Costs will be reduced by employing different manufacturing materials, notably nickel instead of cobalt – one of the most expensive metals in EV batteries – in its cathodes and by using cheaper metallurgical-grade silicon in its anodes.

The result of these combined innovations? Tesla is promising an affordable £20,000 electric car within three years.

The race for solid-state

Speculative expectations of a million-mile-battery announcement – a battery that will last for a million miles in its lifetime – have yet to be forthcoming, and Tesla has also been conspicuously quiet on the much-hyped solid-state technology front.

But Tesla’s EV innovations aren’t the only game in town.

Volkswagen-backed California start-up QuantumScape is currently regarded as one of the leading pioneers of solid-state technology.

The scientific wizardry behind solid-state batteries concerns the replacement of solvent liquid electrolyte, used at the centre of lithium-ion batteries, with solid material. This has the potential to lower cost, increase energy density and offer much faster charging.

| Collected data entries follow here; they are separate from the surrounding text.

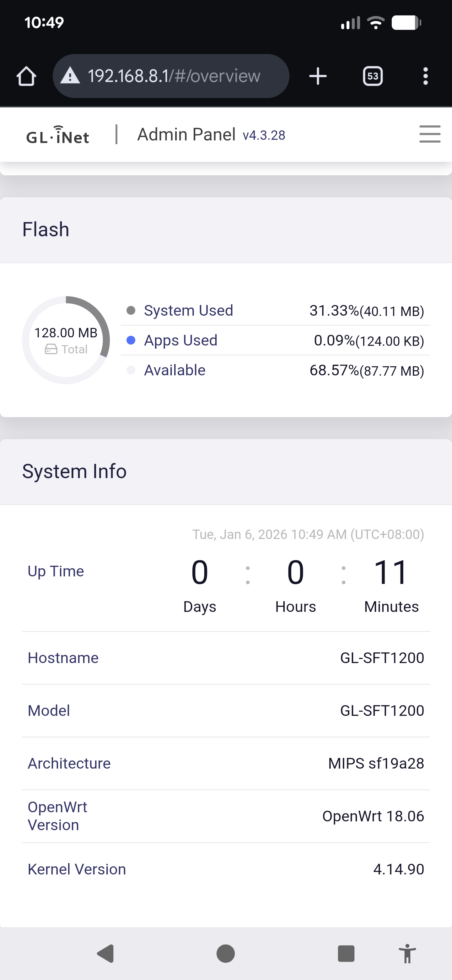
Task: Tap the Available legend entry
Action: (174, 370)
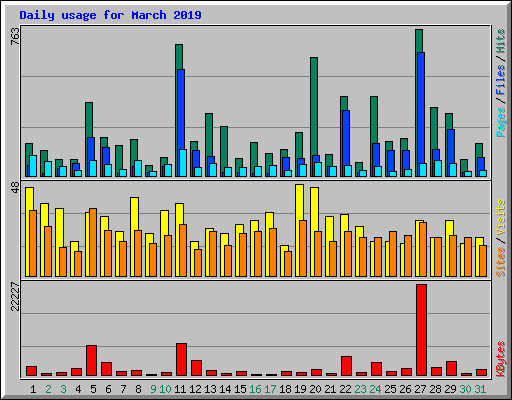The width and height of the screenshot is (512, 400).
Task: Click the red KBytes bar for day 11
Action: point(181,360)
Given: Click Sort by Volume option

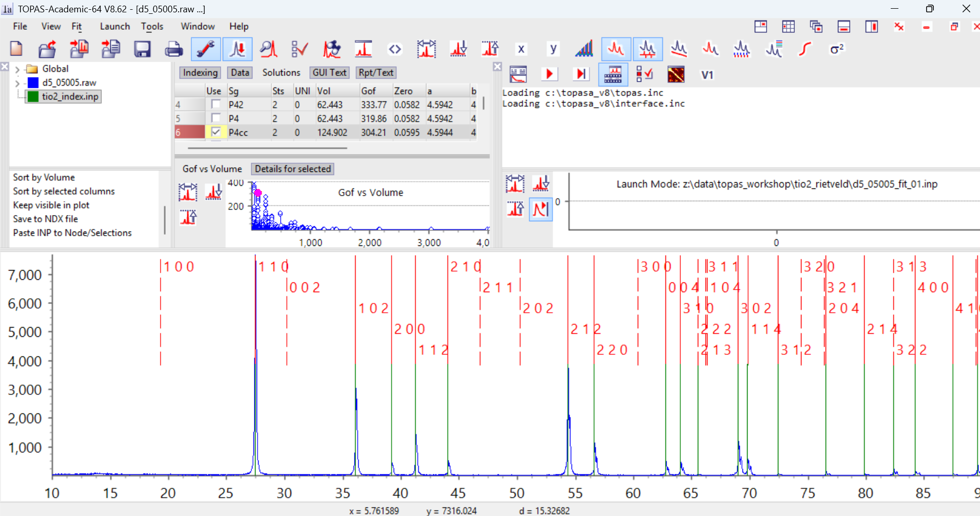Looking at the screenshot, I should point(44,177).
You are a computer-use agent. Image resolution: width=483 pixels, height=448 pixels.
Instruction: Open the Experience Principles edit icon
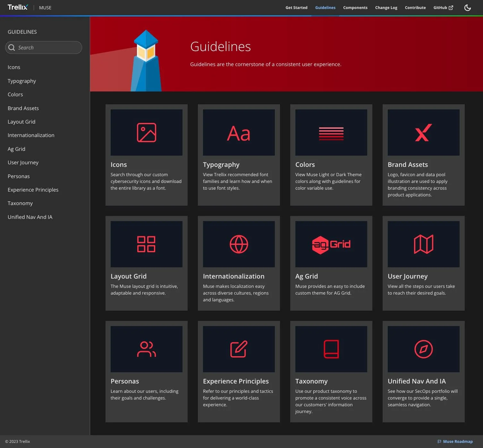pyautogui.click(x=239, y=349)
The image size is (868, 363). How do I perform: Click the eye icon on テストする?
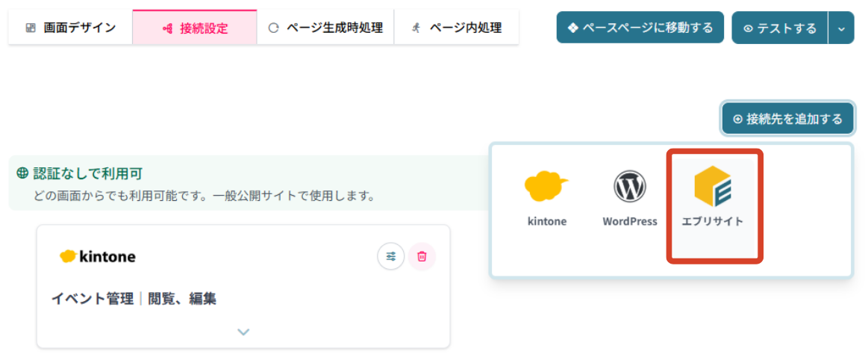pyautogui.click(x=748, y=28)
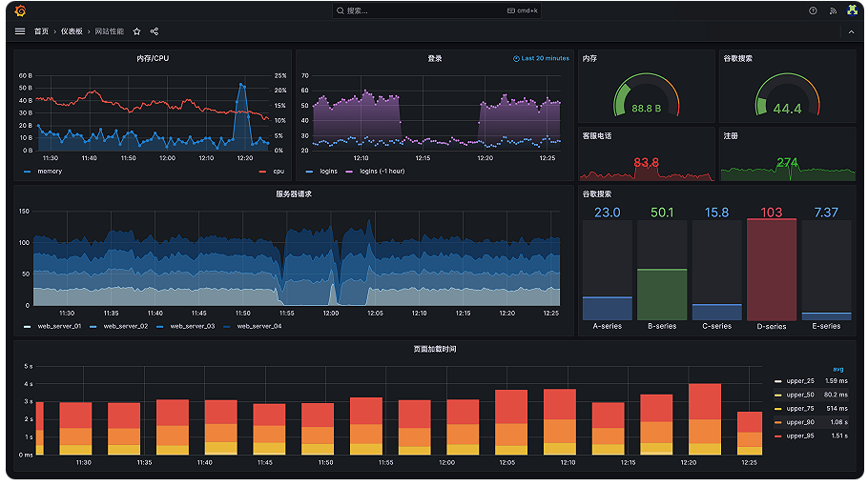Open the hamburger navigation menu
This screenshot has height=487, width=868.
click(x=20, y=31)
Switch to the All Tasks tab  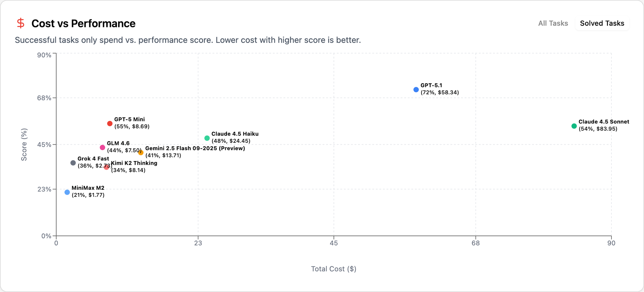[553, 23]
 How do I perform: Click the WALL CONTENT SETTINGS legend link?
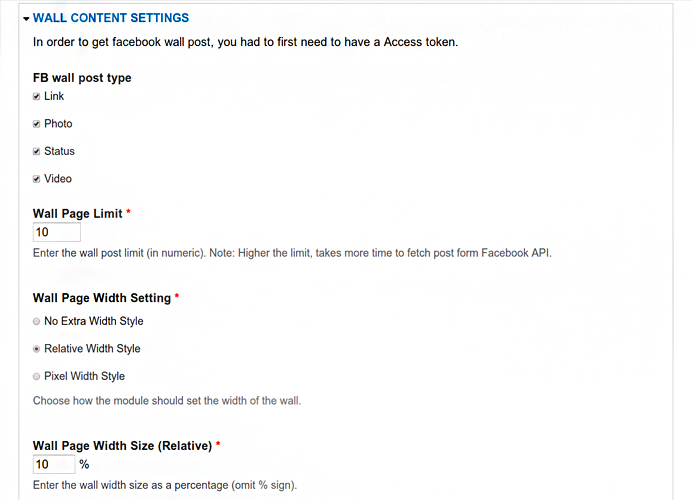pyautogui.click(x=110, y=18)
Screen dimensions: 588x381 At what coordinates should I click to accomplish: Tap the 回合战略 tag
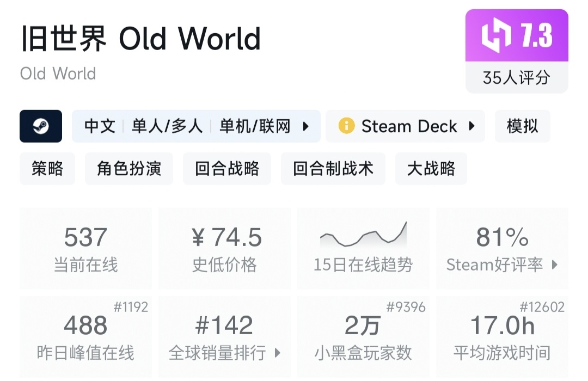point(227,169)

Indeed, it’s been reported that QuantumScape’s lithium-metal solid-state battery will charge to 80 per cent capacity in just 15 minutes, and increase the range of EVs by around 90 per cent. Furthermore, the battery is said to cost less than most of today’s conventional batteries.

And other OEMs, such as Toyota and BMW, have also been making waves in solid-state R&D. Toyota, has a solid-state battery prototype and is partnering with Panasonic with a view to putting solid-state batteries into production by 2025.

Watch this space.

The future of charging

According to a report by Transport & Environment, around three million chargers will be needed for the 44 million electric vehicles expected on our roads by 2030 – more than 15 times the number currently installed.

We have a long way to go, but our infrastructure is developing.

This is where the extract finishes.